[TASK MATERIAL]

=== Section Start ===

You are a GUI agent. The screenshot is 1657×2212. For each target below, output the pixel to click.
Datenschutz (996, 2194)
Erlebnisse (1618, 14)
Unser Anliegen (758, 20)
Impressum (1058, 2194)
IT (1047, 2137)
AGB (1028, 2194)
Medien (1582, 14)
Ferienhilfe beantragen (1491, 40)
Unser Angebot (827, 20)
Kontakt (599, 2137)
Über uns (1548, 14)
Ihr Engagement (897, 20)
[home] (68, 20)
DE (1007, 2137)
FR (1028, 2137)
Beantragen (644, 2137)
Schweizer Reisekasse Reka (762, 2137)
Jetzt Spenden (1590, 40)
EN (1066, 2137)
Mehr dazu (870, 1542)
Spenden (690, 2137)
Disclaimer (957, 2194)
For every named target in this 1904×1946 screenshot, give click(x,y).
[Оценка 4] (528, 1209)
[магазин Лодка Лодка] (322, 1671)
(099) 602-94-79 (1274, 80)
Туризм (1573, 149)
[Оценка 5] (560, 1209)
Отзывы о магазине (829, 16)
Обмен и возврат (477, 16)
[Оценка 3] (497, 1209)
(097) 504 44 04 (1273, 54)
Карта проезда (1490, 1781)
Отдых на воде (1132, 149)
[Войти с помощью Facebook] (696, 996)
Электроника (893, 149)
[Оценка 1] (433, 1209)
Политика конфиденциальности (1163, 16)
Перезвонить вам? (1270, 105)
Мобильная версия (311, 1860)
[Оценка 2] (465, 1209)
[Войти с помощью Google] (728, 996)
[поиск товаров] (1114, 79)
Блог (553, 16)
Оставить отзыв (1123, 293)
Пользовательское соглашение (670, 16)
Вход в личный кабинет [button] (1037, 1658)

=== Section End ===

[PROBLEM TO WORK ON] Set down the lines from the one with "Политика конфиденциальности (1163, 16)" through the end of the data above. Keep each exactly as written and add no other line.

[ANSWER TO THIS EXERCISE]
Политика конфиденциальности (1163, 16)
Перезвонить вам? (1270, 105)
Мобильная версия (311, 1860)
[Оценка 2] (465, 1209)
[Войти с помощью Google] (728, 996)
[поиск товаров] (1114, 79)
Блог (553, 16)
Оставить отзыв (1123, 293)
Пользовательское соглашение (670, 16)
Вход в личный кабинет [button] (1037, 1658)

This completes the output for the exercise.